Moms pasti sudah tidak asing dengan jargon “Dua anak lebih baik”. Ya, moto program Keluarga Berencana sejak tahun 70-an ini memang sangat membekas. Namun, enggak sekadar program pemerintah saja, perencanaan keluarga atau family planning ternyata memang punya manfaat penting untuk Moms dan Dads.
Selain itu proses perencanaan keluarga juga seringkali menimbulkan tantangan tersendiri. Contohnya, memilih metode kontrasepsi yang paling sesuai dengan Anda dan pasangan bisa dipenuhi kebimbangan dan pertimbangan. Jika keliru, bukannya terencana, keluarga Anda malah bisa dipenuhi banyak “kejutan” yang punya risiko jangka panjang.
Oleh karena itu, kali ini M&B telah membuat panduan singkat seputar family planning yang bisa Anda baca.

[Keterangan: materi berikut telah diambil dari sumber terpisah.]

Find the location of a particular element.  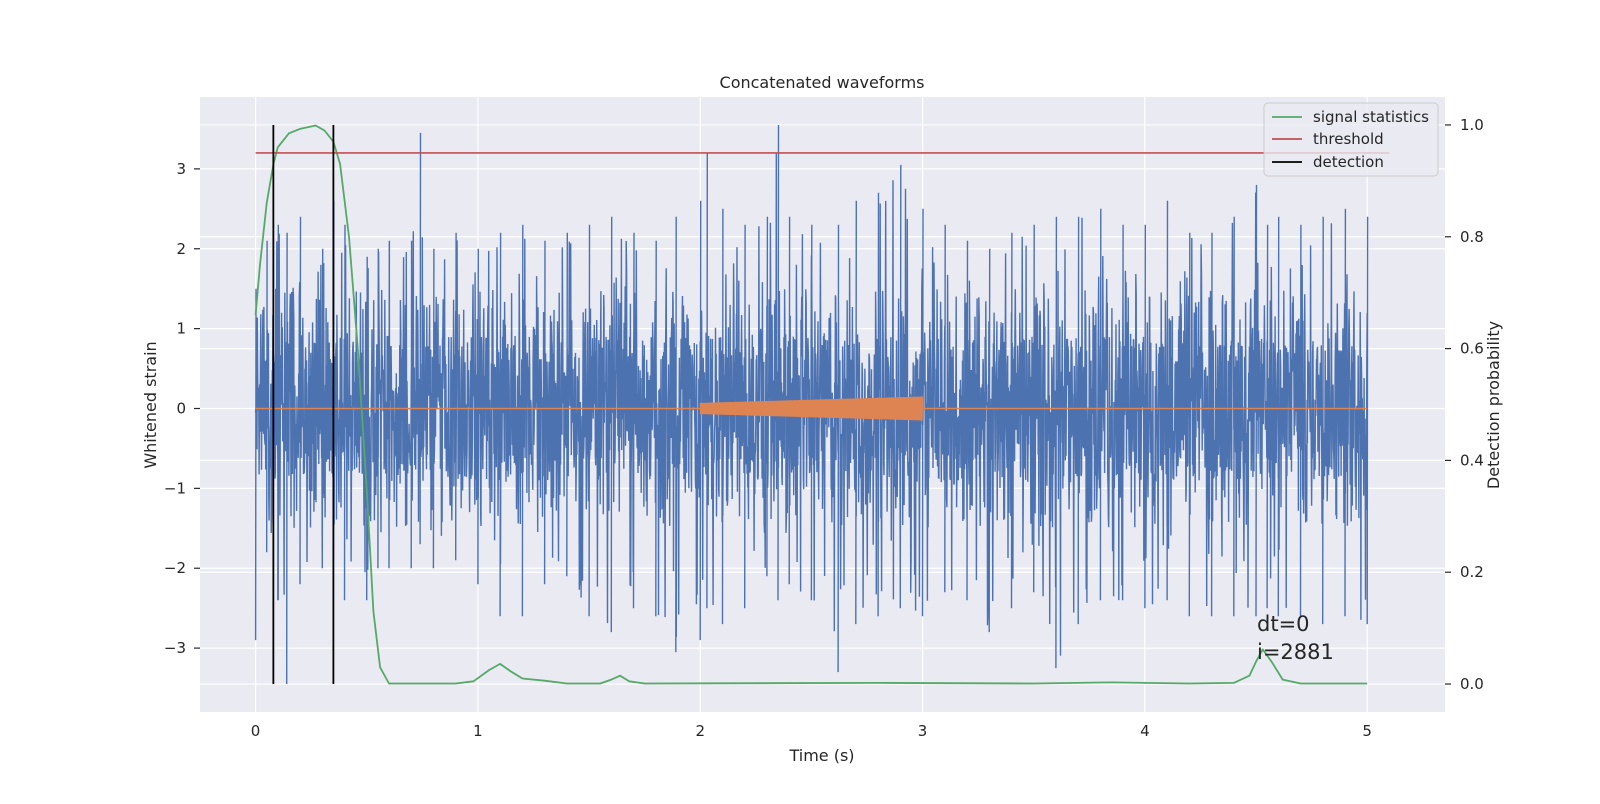

y-tick-label-right-3: 0.4 is located at coordinates (1472, 460).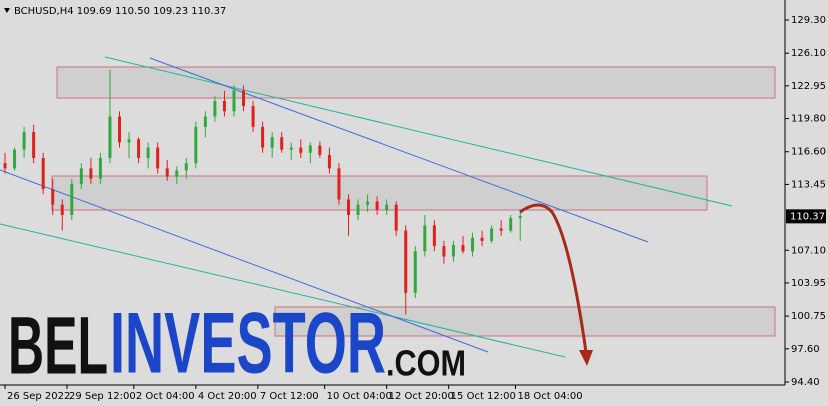 The image size is (828, 406). What do you see at coordinates (380, 193) in the screenshot?
I see `pivot-zone` at bounding box center [380, 193].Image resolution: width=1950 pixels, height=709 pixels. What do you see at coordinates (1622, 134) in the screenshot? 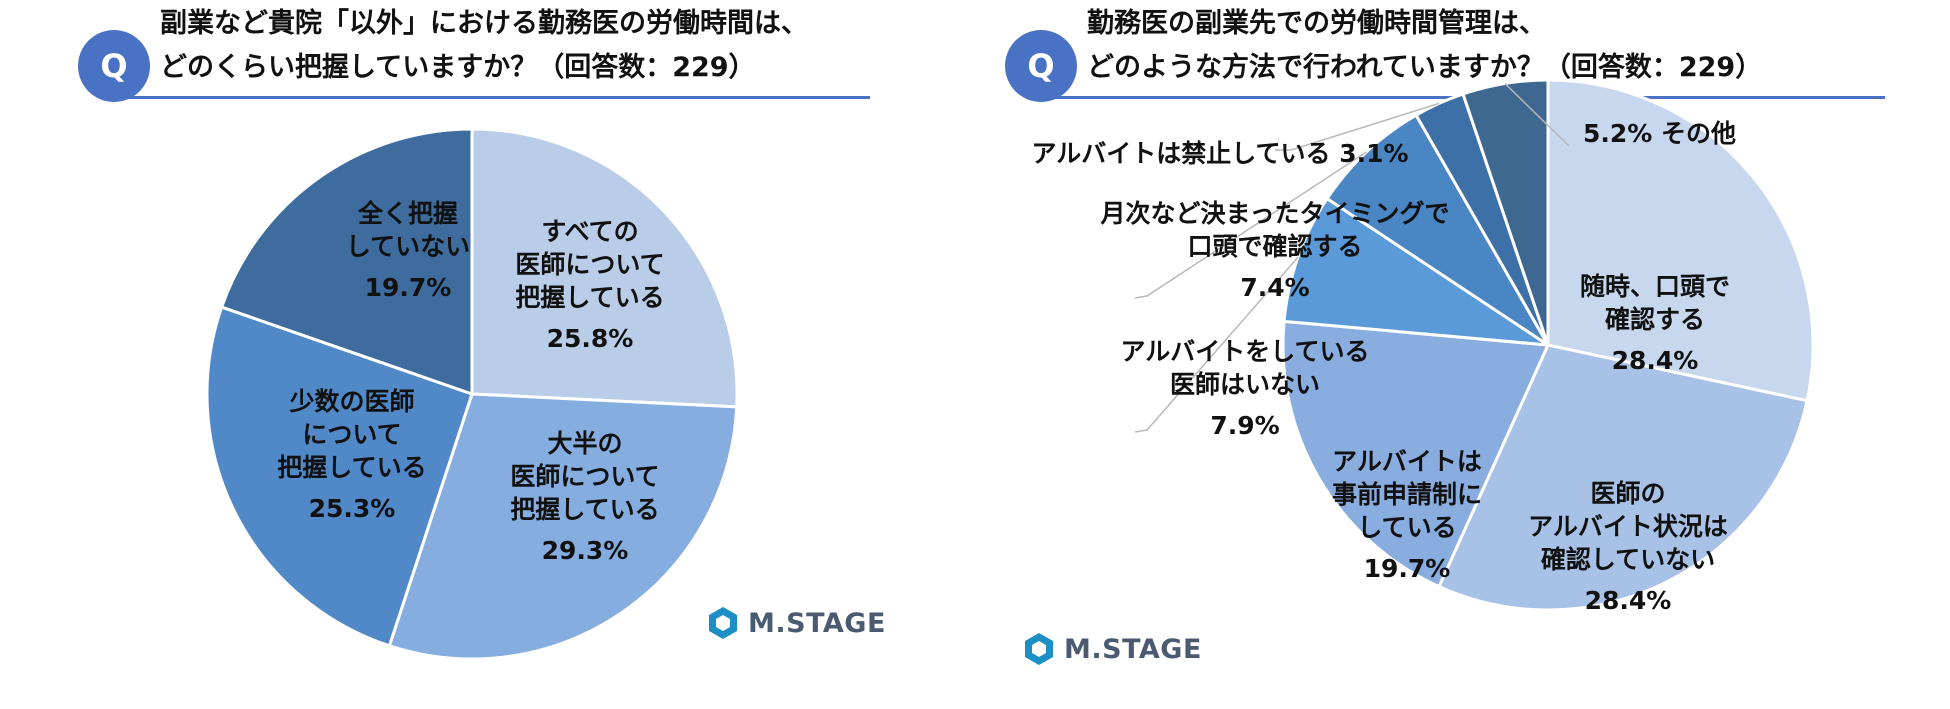
I see `right-pie-slice-value-6: 5.2%` at bounding box center [1622, 134].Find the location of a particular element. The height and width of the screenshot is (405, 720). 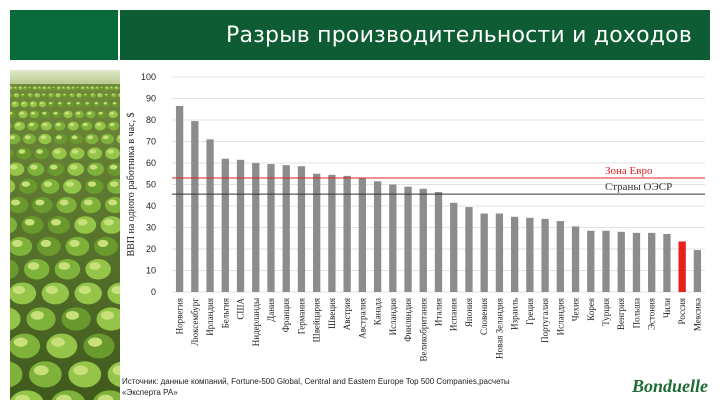

x-tick-label: Корея is located at coordinates (591, 310). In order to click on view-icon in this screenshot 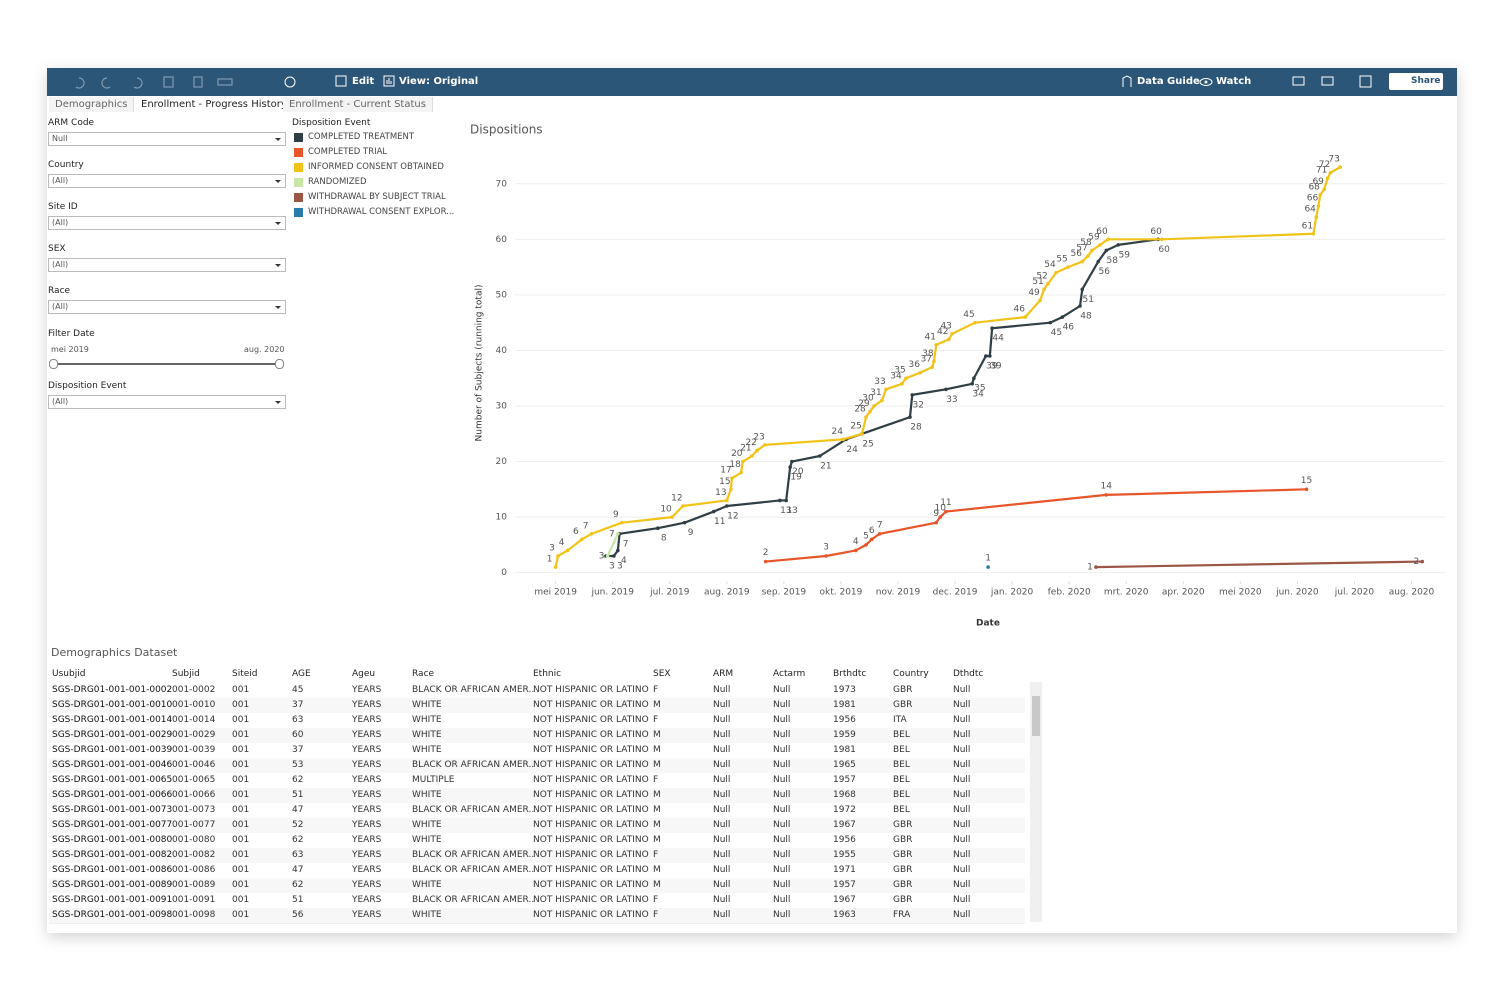, I will do `click(389, 81)`.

Mulai dari manfaat hingga rekomendasi klinik perencanaan keluarga, berikut ini berbagai hal yang Anda perlu tahu soal perencanaan keluarga, Moms!
Tidak hanya itu, Ary Kirana dan Elsa Pasaka juga berbagi cerita soal pengalamannya merencanakan keluarga, lho. Lengkap banget, kan? Jadi, tunggu apa lagi? So, let’s plan our family!
Dengan adanya program Keluarga Berencana, mungkin ada beberapa orang yang menganggap bahwa perencanaan keluarga semata-mata dibuat untuk memenuhi target pemerintah. Padahal, perencanaan keluarga punya banyak keuntungan bagi setiap anggota keluarga, lho. Mulai dari kesehatan mental hingga kondisi keuangan keluarga.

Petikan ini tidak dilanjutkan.